The toxicity of asbestos is characterized by a number of processes, among which the production of reactive oxygen and reactive nitrogen species (ROS and RNS) are thought to be the most important ones. Highly reactive oxygen species such as the hydroxyl radical can be produced through Fenton-type reaction catalysed by iron impurities present on the surface. ROS/RNS are also produced in the lungs by the chronic inflammatory reaction produced by the prolonged phagocytic activity of macrophages against the bio-persistent fibres . ROS/RNS can cause various types of DNA damages. The most extensively studied are lesion of 8-oxodeoxyguanosine (8-oxodGuo) or the corresponding base (8-oxoGua). These altered nucleotides can be detected in the DNA of cell lines of human or animal origin after treatment with asbestos fibres [13, 14].

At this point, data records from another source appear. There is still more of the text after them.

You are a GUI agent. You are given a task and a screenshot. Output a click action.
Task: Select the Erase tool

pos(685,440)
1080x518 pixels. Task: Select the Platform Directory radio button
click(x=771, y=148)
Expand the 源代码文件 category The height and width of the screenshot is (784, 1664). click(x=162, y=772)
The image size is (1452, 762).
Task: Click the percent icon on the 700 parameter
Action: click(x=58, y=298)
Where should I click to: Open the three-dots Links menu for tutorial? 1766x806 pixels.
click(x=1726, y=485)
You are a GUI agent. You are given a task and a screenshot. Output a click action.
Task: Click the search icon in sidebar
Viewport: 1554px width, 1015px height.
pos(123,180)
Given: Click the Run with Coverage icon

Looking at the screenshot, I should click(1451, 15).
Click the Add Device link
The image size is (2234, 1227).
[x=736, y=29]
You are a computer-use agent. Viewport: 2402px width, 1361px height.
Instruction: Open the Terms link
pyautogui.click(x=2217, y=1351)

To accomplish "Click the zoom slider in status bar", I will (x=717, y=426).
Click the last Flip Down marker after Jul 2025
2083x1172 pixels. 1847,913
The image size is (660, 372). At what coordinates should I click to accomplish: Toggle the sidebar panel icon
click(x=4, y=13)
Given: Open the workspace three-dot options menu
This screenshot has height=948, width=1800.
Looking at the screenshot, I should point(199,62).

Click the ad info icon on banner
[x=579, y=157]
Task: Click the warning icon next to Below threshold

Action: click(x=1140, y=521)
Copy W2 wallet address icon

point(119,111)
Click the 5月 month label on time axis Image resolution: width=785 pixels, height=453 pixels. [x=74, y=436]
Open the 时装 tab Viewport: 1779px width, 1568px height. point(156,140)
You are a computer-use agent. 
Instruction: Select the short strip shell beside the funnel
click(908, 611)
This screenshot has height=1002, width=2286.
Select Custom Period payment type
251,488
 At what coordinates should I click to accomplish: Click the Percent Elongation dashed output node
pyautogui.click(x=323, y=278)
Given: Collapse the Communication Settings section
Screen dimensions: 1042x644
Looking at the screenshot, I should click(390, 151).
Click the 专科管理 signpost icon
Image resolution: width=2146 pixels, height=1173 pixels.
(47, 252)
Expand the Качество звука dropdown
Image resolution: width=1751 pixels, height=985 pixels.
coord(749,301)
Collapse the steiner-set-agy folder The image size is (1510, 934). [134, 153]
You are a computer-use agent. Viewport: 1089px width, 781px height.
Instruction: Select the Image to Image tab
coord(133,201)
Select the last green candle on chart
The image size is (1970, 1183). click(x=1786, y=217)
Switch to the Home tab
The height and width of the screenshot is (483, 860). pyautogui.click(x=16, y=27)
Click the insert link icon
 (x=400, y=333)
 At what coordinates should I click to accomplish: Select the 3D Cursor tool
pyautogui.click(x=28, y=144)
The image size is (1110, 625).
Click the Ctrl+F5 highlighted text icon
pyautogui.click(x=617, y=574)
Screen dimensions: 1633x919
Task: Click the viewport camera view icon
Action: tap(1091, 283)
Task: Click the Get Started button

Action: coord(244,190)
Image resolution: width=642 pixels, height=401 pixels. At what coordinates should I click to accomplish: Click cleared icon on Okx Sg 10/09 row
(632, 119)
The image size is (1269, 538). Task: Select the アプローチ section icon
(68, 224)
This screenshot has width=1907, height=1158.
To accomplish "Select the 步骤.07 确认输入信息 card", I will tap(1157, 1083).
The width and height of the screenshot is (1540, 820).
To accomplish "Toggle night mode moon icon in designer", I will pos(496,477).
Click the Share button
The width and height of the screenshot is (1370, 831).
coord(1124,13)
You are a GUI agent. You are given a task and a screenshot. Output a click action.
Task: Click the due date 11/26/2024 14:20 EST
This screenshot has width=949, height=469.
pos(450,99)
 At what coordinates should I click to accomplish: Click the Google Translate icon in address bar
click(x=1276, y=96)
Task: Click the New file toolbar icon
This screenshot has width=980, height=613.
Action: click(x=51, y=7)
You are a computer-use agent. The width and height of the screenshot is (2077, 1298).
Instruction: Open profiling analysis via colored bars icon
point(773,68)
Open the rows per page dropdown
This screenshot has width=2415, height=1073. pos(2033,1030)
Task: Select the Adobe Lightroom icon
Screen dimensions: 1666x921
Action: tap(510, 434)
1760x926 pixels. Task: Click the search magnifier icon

Smailyte et al.  analyzed the cancer risk in Lithuanian cement producing workers and found that exposure to cement dust may increase lung and bladder cancer. He further reported a dose related risk for stomach cancer. Fatima et al.  have reported chromosomal abnormalities in asbestos cement factory workers. Rahman et al.  found chromosomal aberrations, sister chromatid exchanges and micronuclei formation in the blood lymphocytes of asbestos cement factory workers in comparison to their controls. Dušinská et al.  investigated chromosomal and DNA damage in former asbestos cement plant workers. As discussed above chrysotile is the most commercially exploited variety of asbestos and mostly used as asbestos-cement for building material. There are not many studies that assess the cyto- and genotoxicity of asbestos cement in vitro using cell lines. In the present study, we have investigated if asbestos-cement causes similar effects in cellular systems regarding cytotoxicity and genotoxicity than chrysotile asbestos. The micronucleus assay was applied to test the genotoxic effects of asbestos cement in V79-cells (Chinese hamster lung cells), an established cell culture model. Application of kinetochore analysis, radical measurements and iron chelator experiments gave more informations about the mechanistic background, which seems to be based on the formation of free radicals.